The PGA Tour announced it would not be punishing Vijay Singh for his admission of deer antler spray supplement use, despite the presence in it of a banned component known in the drugs trade as IGF-1. Singh admitted his "crime" in an article published in January.
Despite its presence on the banned list there is no satisfactory test for IGF-1 in routine blood testing. That should not matter since admission to the use of a prohibited substance is violation enough according to the regulations governing golf. A sanction was duly applied and appealed against by Singh.
The PGA tour finally ruled this week that Singh would not face a sanction following a ruling from the drugs agency Wada that makes clear the use of the spray is not prohibited unless a positive test results. Singh was sufficiently disturbed by proceedings to withdraw from the Wells Fargo Championship. Ian Poulter is another absentee, removing, notionally at least, another impediment to a McIlroy win this week.

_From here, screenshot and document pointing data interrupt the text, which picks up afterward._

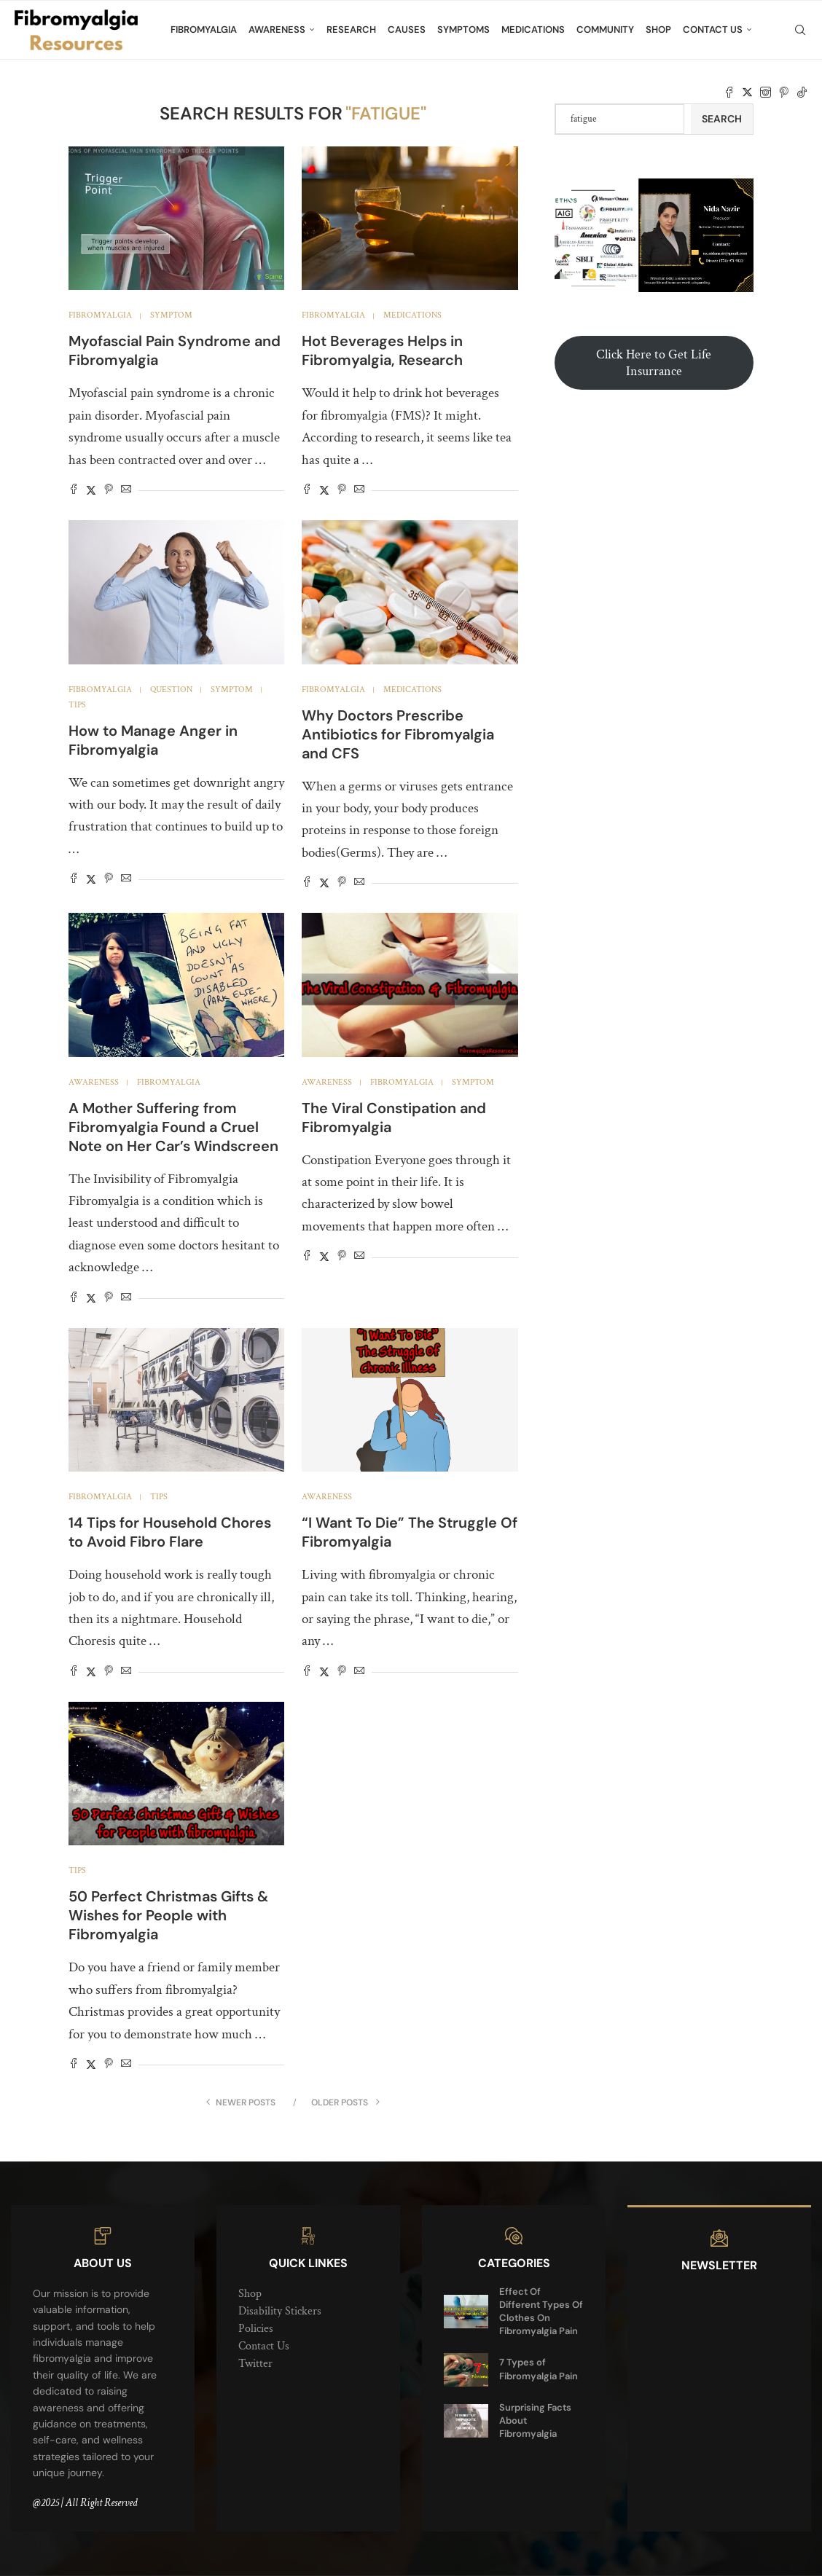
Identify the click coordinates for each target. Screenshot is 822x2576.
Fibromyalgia (204, 29)
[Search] (800, 30)
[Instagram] (765, 92)
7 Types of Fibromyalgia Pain (538, 2368)
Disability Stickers (279, 2311)
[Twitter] (747, 92)
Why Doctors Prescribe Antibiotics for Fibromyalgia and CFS (398, 734)
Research (351, 29)
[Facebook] (729, 92)
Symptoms (463, 29)
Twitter (255, 2363)
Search (722, 118)
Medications (533, 29)
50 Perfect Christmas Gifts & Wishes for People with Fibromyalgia (168, 1915)
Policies (255, 2328)
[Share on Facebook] (73, 491)
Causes (407, 29)
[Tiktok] (801, 92)
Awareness (276, 29)
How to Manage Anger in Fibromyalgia (153, 740)
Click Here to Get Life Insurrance (653, 363)
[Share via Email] (126, 491)
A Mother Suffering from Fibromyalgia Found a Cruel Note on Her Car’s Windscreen (173, 1127)
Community (605, 29)
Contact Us (713, 29)
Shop (658, 29)
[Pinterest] (783, 92)
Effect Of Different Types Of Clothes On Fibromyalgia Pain (541, 2311)
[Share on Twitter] (91, 491)
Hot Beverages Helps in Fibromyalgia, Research (382, 350)
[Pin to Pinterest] (108, 491)
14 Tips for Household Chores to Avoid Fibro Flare (169, 1532)
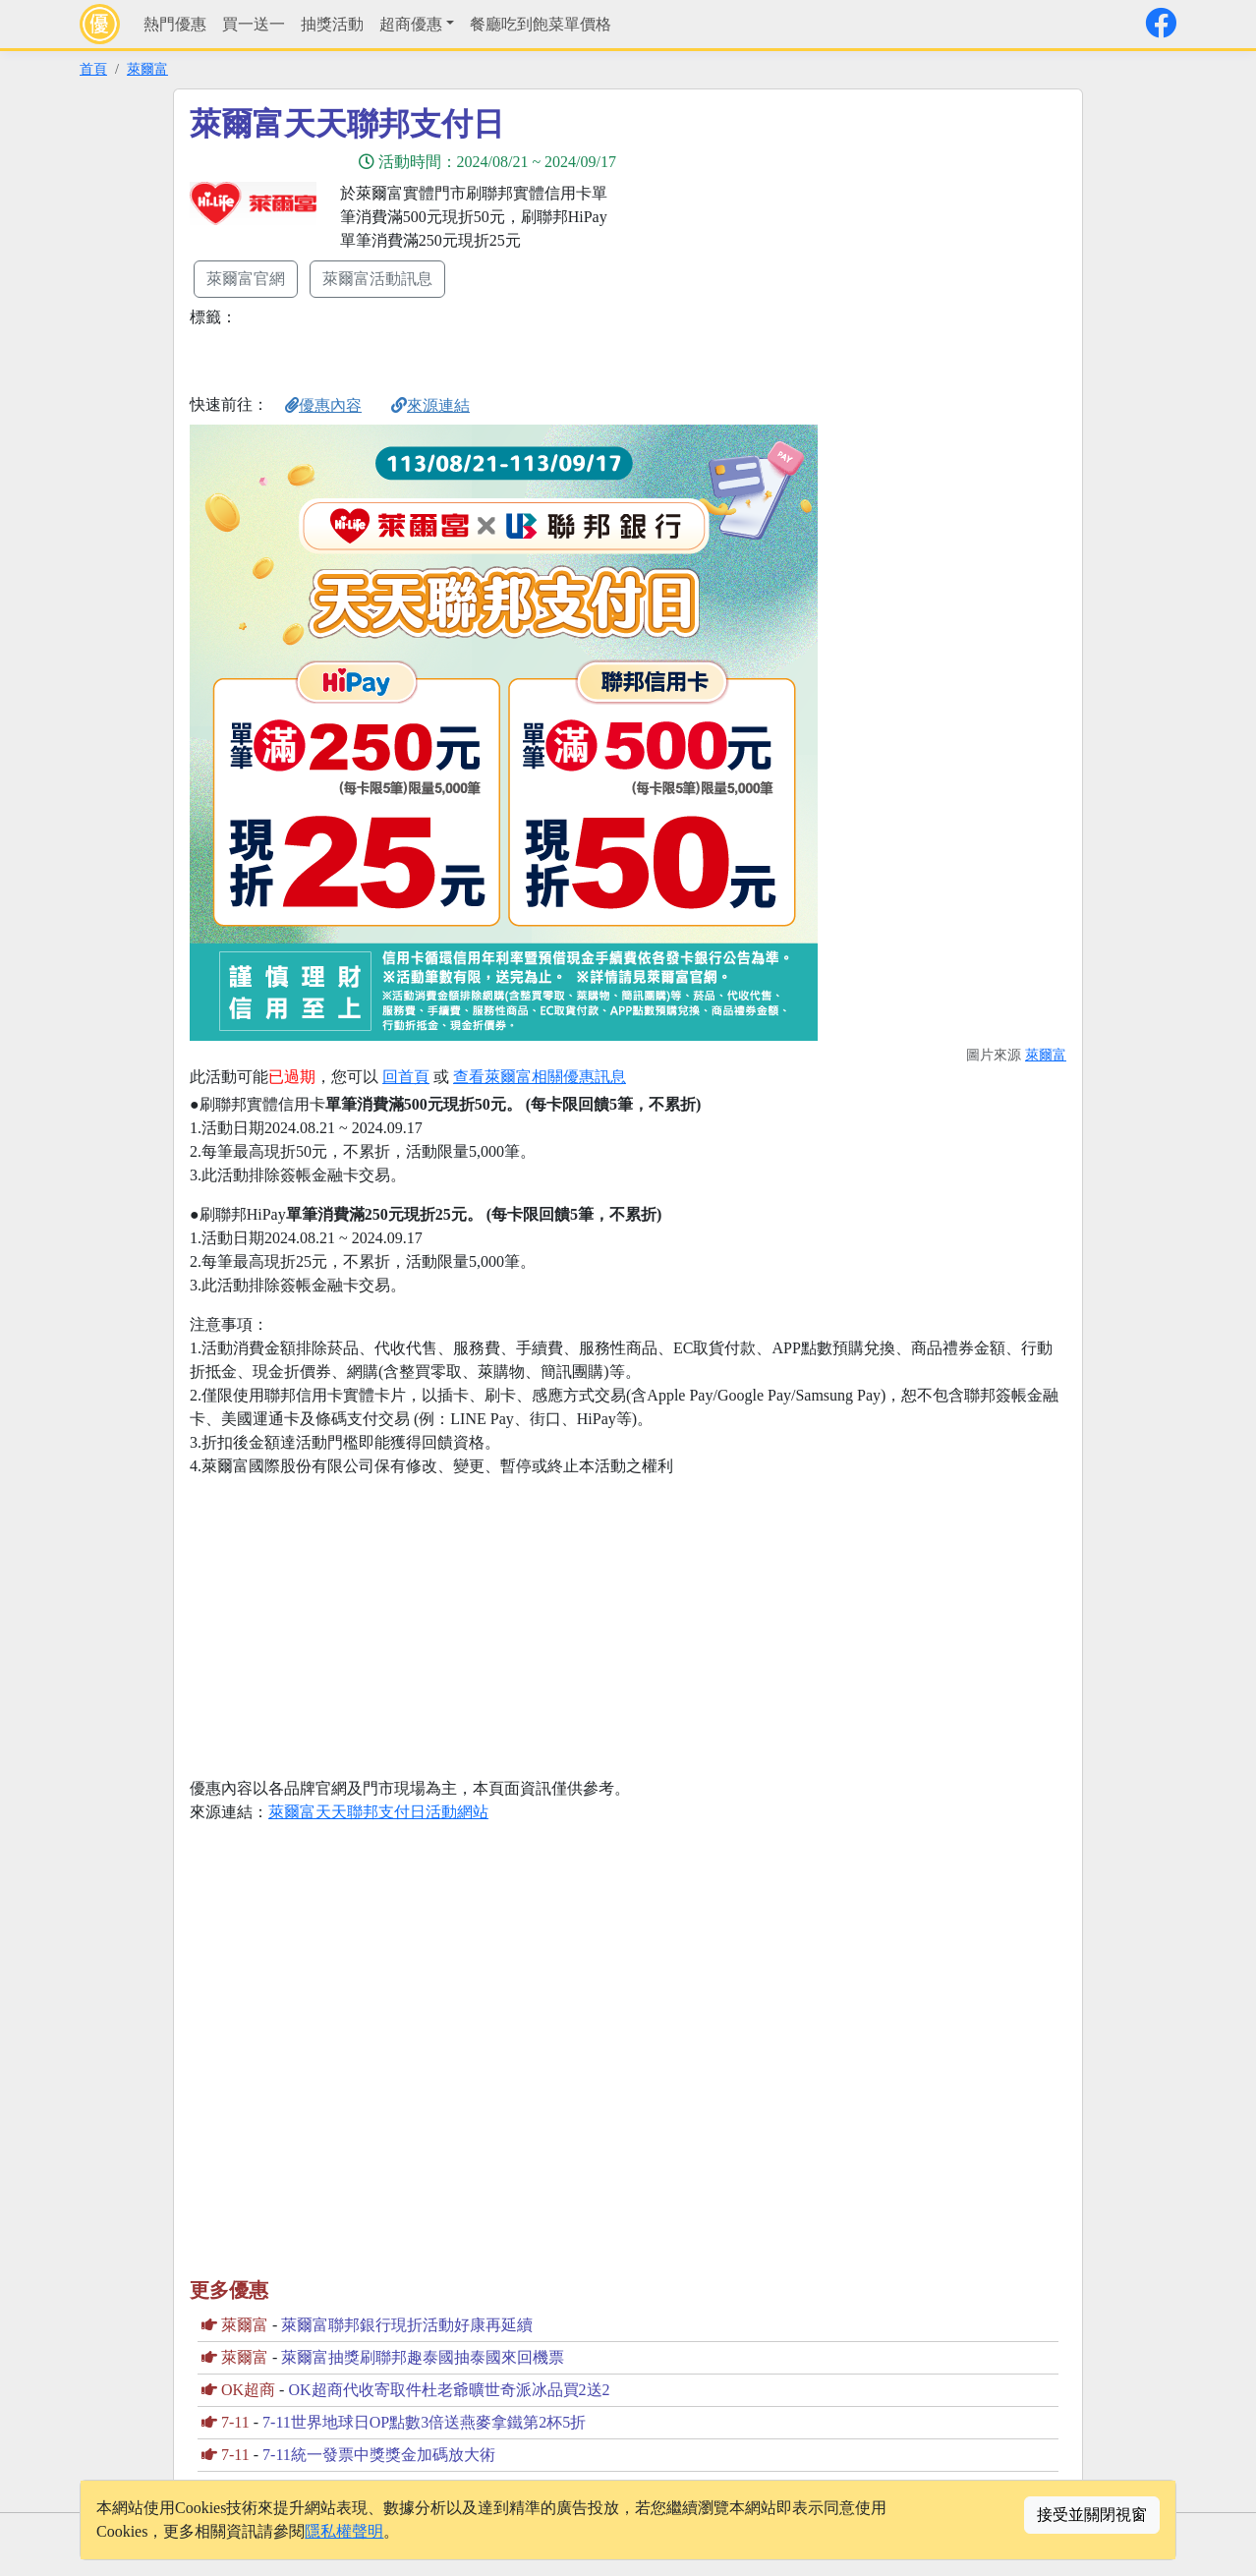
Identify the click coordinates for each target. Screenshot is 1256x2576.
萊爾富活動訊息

Though mentioned in dispatches, none of the PGA Tour's chosen experts fancies the world No 2 to triumph. It has been a fallow season so far as a Nike ambassador, a few flashes of intuitive brilliance here and there, but not yet an assault on a title. But Quail Hollow is a course he likes, and where he won for the first time on American soil three years ago. McIlroy is a mood player. Troughs have been a feature of the landscape as he negotiated that treacherous stretch connecting boyhood, youth and manhood.
At the Masters last month McIlroy moved to within three of the lead on Saturday and was travelling nicely at one under for his round before Augusta pulled the rug from under him at the seventh, triggering a run of five dropped shots in as many holes. He was out earlier than he might have hoped on the Sunday and shot a tidy 69. If he brings anything like that consistency to his first event since the Masters, McIlroy has every chance of proving the know-it-alls wrong.
Another looking to the winning post is Lee Westwood, who topped the putting stats in Augusta. The flat stick is commonly regarded as Westwood's weakness. Not at the Masters, where he was one of only two not to three-putt. The other giant of the porcelain greens was the 14-year-old Guan Tianlang.
This is Westwood's first tournament as a 40-year-old. Since life is said to begin again at this juncture maybe this cycle will deliver the major he craves. A victory here, where he finished fifth last year, would be his first of the year and a significant signpost.